Exercise directions: Reproduce the part of the records that opens with the line containing "The height and width of the screenshot is (395, 609)." and closes with the line containing "pyautogui.click(x=516, y=852)", keeping both of those lines. Copy each line character for character and include nothing else.

Raw records:

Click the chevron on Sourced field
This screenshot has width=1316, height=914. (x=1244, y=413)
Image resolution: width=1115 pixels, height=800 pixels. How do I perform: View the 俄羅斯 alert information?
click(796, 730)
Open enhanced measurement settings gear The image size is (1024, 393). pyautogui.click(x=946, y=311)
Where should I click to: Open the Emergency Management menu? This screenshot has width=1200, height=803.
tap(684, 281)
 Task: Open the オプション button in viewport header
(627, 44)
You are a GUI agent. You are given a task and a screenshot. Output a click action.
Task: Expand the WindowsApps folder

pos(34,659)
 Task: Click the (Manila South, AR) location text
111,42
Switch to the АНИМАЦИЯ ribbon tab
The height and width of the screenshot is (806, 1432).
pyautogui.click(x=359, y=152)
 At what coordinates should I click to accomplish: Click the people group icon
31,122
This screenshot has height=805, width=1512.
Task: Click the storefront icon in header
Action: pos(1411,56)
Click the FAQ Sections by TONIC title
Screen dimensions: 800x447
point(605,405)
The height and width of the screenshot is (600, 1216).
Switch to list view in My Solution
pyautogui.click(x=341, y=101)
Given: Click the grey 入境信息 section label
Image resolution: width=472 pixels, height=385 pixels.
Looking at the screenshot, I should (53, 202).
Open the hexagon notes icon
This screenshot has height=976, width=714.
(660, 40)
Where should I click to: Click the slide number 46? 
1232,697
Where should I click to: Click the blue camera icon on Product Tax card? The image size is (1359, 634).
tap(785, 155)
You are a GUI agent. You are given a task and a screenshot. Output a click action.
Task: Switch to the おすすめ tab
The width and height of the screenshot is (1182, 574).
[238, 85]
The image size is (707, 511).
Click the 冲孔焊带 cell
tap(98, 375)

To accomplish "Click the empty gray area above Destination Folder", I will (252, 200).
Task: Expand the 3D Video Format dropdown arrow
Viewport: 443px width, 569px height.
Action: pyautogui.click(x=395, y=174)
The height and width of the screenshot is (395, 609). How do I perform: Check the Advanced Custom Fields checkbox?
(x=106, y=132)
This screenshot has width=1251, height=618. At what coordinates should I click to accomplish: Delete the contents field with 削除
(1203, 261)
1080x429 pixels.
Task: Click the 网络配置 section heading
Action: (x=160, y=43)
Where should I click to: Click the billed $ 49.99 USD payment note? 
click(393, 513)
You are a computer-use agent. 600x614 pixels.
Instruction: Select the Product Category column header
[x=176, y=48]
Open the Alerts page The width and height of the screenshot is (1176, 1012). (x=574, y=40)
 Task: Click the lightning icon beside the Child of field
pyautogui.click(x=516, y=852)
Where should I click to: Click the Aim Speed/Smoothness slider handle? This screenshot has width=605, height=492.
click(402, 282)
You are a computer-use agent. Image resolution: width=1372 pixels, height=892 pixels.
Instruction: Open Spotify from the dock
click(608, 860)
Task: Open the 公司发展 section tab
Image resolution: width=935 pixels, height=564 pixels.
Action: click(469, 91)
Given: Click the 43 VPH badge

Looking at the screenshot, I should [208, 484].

Full output:
The height and width of the screenshot is (395, 609). How do I perform: Check the Advanced Custom Fields checkbox?
(x=106, y=132)
This screenshot has width=1251, height=618. At what coordinates should I click to accomplish: Delete the contents field with 削除
(1203, 261)
1080x429 pixels.
Task: Click the 网络配置 section heading
Action: (x=160, y=43)
Where should I click to: Click the billed $ 49.99 USD payment note? 
click(393, 513)
You are a computer-use agent. 600x614 pixels.
Instruction: Select the Product Category column header
[x=176, y=48]
Open the Alerts page The width and height of the screenshot is (1176, 1012). (x=574, y=40)
 Task: Click the lightning icon beside the Child of field
pyautogui.click(x=516, y=852)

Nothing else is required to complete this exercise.